Given task => Replace "Main Menu" with "Home Menu" in everything from the start of the records down to the line containing "(1143, 362)", leaving all else unchanged. Leave the pictures out of the answer.

Screen grounding records

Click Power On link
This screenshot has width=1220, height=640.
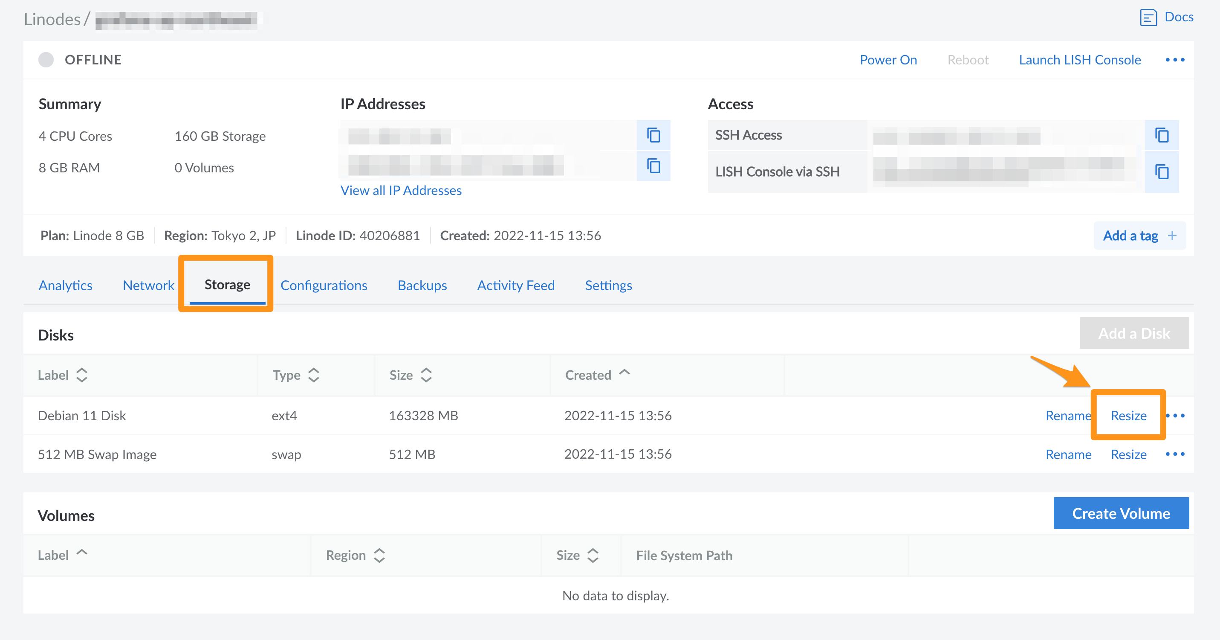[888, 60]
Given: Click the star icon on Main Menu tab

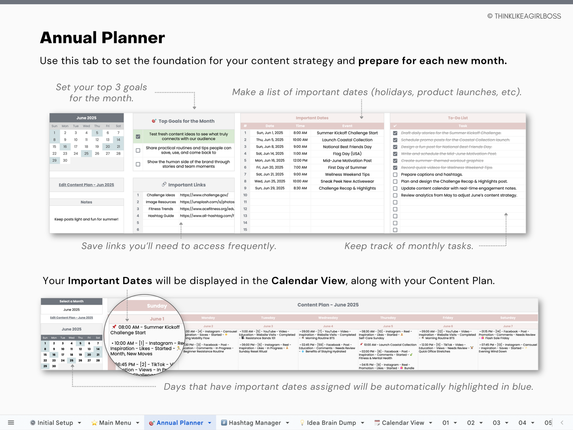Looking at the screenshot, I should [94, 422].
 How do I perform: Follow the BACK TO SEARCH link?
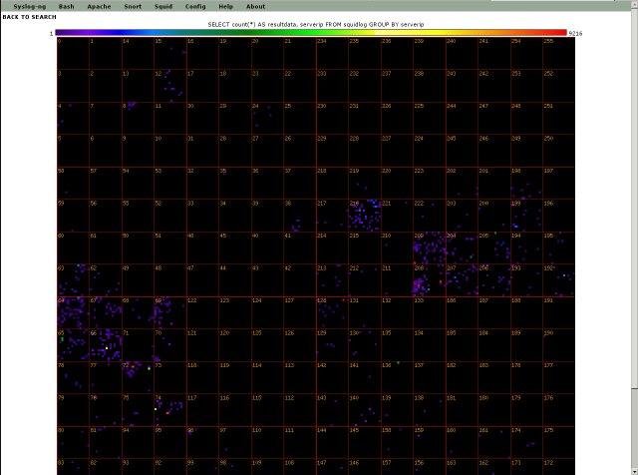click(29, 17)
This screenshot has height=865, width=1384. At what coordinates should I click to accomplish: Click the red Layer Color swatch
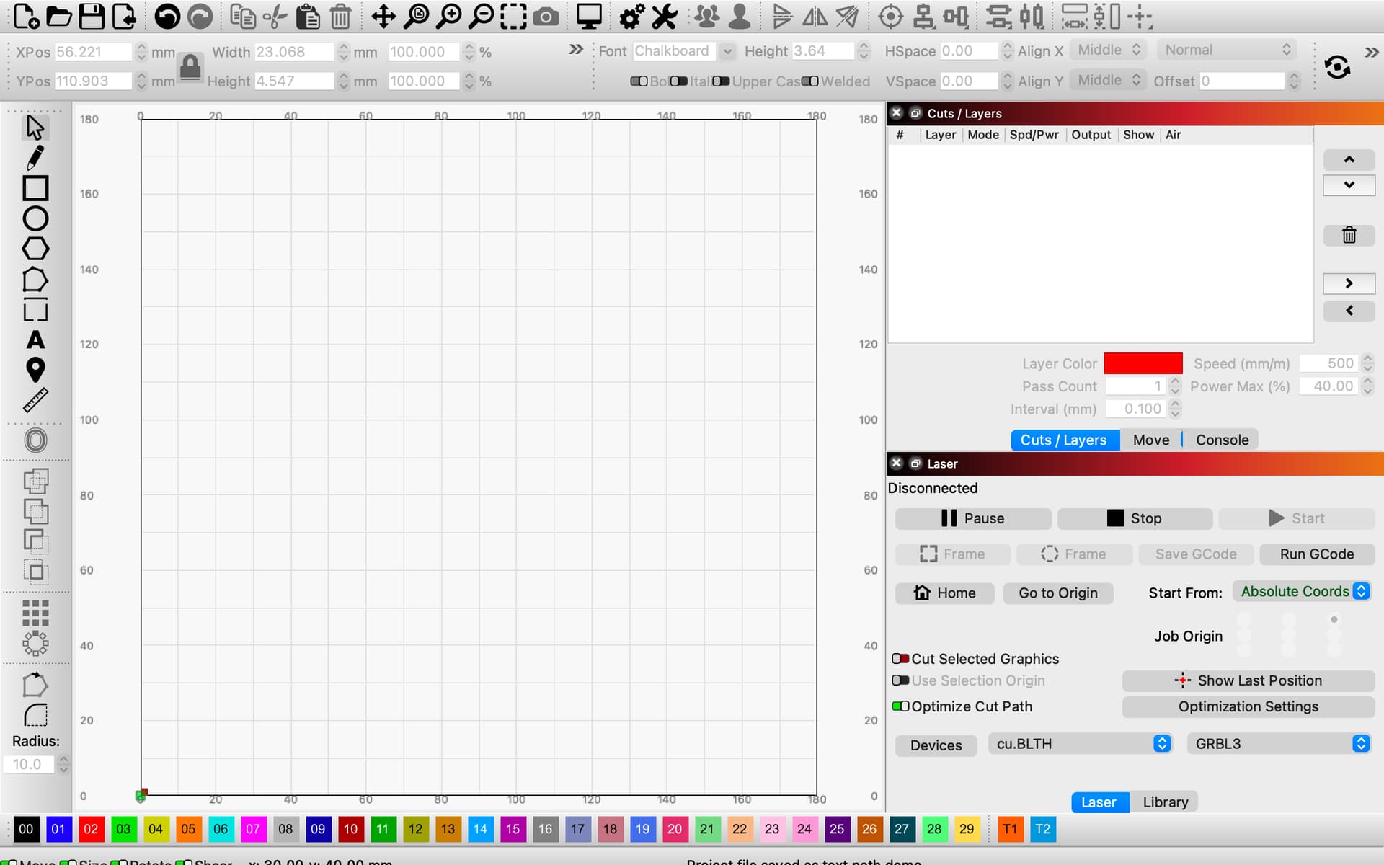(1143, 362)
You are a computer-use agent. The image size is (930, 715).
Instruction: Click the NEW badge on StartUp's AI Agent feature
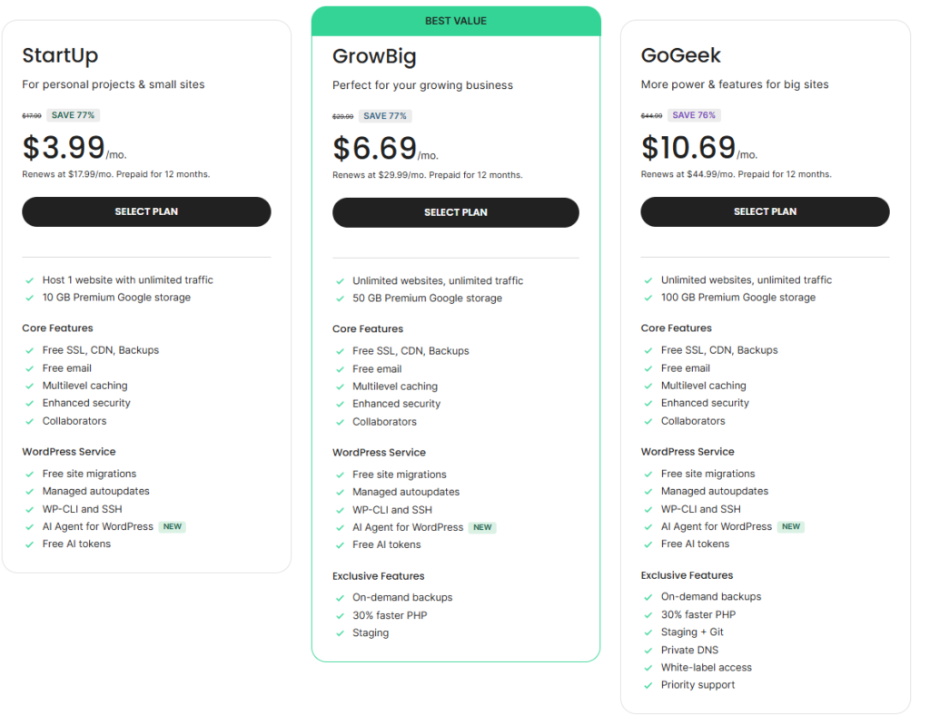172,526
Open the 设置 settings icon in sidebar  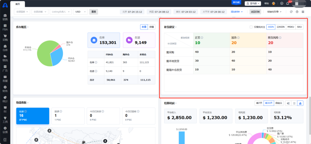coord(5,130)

Solution to the exercise =>
Click Power On link
This screenshot has width=1220, height=640.
[888, 60]
Given: Click the star icon on Home Menu tab

Looking at the screenshot, I should [94, 422].
 How do I perform: Follow the BACK TO SEARCH link?
click(29, 17)
This screenshot has height=865, width=1384. At what coordinates should I click to accomplish: Click the red Layer Color swatch
(1143, 362)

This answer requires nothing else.